Tata krama tidak asing lagi bagi kita, ini sering dijumpai di lingkungan sekitar. Namun kenyataannya, hal yang perlu dihadapi pada zaman milenial sekarang adalah apakah orang-orang masih menerapkan tata krama dan berperilaku sesuai dengan nilai dan norma yang baik. Nilai-nilai ini semakin tergerus dengan masuknya budaya barat ke tanah Indonesia. Jika kita kembali ke masa lalu, Indonesia dengan kerajaan-kerajaan Sriwijaya dan Majapahit mensaratkan tata krama adalah yang utama. Digambarkan bagaimana hubungan kesopanan antar peran sangat terjalin dengan baik. Kiranya hal baik ini harus dijaga dan dilestarikan sampai kini.
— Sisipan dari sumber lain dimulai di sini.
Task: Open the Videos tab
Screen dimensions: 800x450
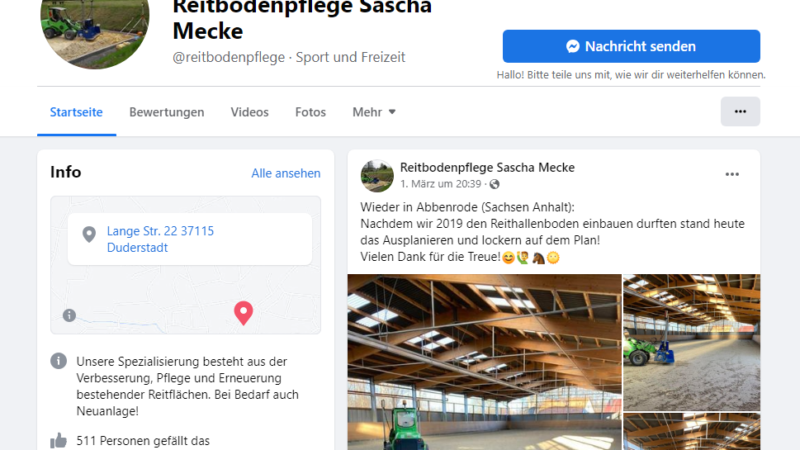Action: [x=249, y=112]

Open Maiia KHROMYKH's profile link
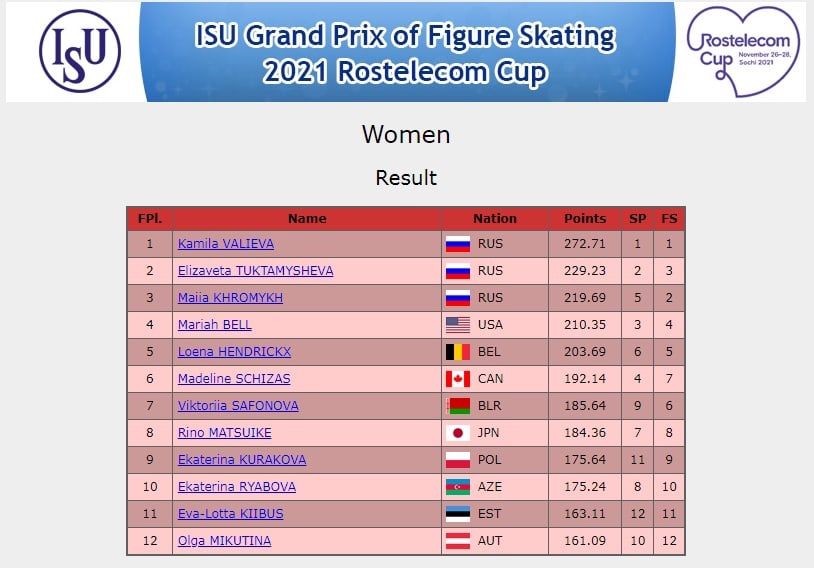pyautogui.click(x=230, y=297)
Pada kesempatan ini, Kadam Choeling Indonesia berkesempatan luar biasa mendapat sharing tentang tata krama Jawa oleh Bu Retno Maruti dan teman-teman dari Sanggar Padnecwara. Ketika tiba di sanggar ini, ada aura Jawa yang menarik kuat, terasa banget bahkan hanya dengan melihat bangunannya. Apalagi bertemu dengan Ibu Retno, yang cantik luar dalam, ayu nan anggun, sangat cocok mendeskripsikan wanita Jawa. Ibu yang berhati lembut ini menyambut kami dengan sangat ramah, ditemani oleh anaknya, Rury Nostalgia, yang tak kalah ayu dan mewarisi bakat tari dari kedua orang tuanya, kami dianggap sudah seperti keluarga sendiri. Bincang sore ini juga dimeriahkan dengan beberapa anggota sanggar tari Padnecwara, yang juga sharing tentang awal mula mereka bergabung dengan sanggar tari ini dan bagaimana mereka masih menerapkan budaya Jawa dalam kehidupan sehari-hari. Bincang sore yang berlangsung selama 4 jam ini, tidak terasa lama dan membosankan, malah membuat kita betah berlama-lama. Sekilas kami sampaikan isi materi bincang sore tersebut.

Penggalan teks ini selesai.